EXCERPTED TEXT
┄┄┄┄┄┄

0

I have a bunch of Yandex.XML files with search results. http://api.yandex.com/xml/doc/dg/concepts/response.xml

I want to find out the queries (//yandexsearch/request/query) for all such XML files where the first URL ((//yandexsearch/response/results/grouping/group/doc/url)[1]) equals a certain value (say, http://www.example.org/).

Drawing an analogy with grep, I'd first use the -l flag to list the matching documents, and then pipe such list to xargs xmllint to extract the original query, but perhaps xmllint (or another OS X tool) has a better way (plus, I haven't found xmllint having a flag similar to -l for the original matching in the first place).

cnst
  • 25,870
  • 6
  • 90
  • 122

1 Answers1

1

Search for yandexsearch elements whose response element contains the URL you're looking for, then select the query.

/yandexsearch[
  contains(
    (response/results/grouping/group/doc/url)[1],
    "http://www.example.org"
  )]/request/query

For the example XML given on that page and the search string http://www.yandex.ru, it will return following element:

<query>yandex</query>

If your search string always is the prefix of the url, you might want to use starts-with(...) instead of contains(...).

┄┄┄┄┄┄

DATASET
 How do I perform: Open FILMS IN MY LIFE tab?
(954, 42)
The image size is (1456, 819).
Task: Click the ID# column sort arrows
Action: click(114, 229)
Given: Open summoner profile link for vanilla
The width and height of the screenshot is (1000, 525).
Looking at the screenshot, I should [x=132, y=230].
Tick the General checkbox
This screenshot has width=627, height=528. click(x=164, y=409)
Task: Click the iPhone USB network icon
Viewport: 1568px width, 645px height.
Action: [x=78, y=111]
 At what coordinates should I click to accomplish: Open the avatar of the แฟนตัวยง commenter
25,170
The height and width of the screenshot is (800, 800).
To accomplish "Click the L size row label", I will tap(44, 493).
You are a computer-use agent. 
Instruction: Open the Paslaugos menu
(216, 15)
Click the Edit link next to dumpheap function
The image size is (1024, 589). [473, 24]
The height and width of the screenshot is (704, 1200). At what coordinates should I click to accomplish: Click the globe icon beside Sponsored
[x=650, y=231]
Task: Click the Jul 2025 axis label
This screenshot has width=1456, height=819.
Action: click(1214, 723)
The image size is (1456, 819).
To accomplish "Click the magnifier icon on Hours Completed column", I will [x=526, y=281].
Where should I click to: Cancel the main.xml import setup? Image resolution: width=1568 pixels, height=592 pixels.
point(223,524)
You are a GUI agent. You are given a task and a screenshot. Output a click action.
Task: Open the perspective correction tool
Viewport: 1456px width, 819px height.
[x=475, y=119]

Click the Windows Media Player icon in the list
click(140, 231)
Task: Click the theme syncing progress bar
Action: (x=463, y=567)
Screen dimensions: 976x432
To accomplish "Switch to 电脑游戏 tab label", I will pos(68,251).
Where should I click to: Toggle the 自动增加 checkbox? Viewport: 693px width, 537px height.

┄┄┄┄┄┄

TASK
From the thread on querying Yandex.XML files, write out everything from "Drawing an analogy" down to "the first place)." word for word.

FULL RESPONSE
Drawing an analogy with grep, I'd first use the -l flag to list the matching documents, and then pipe such list to xargs xmllint to extract the original query, but perhaps xmllint (or another OS X tool) has a better way (plus, I haven't found xmllint having a flag similar to -l for the original matching in the first place).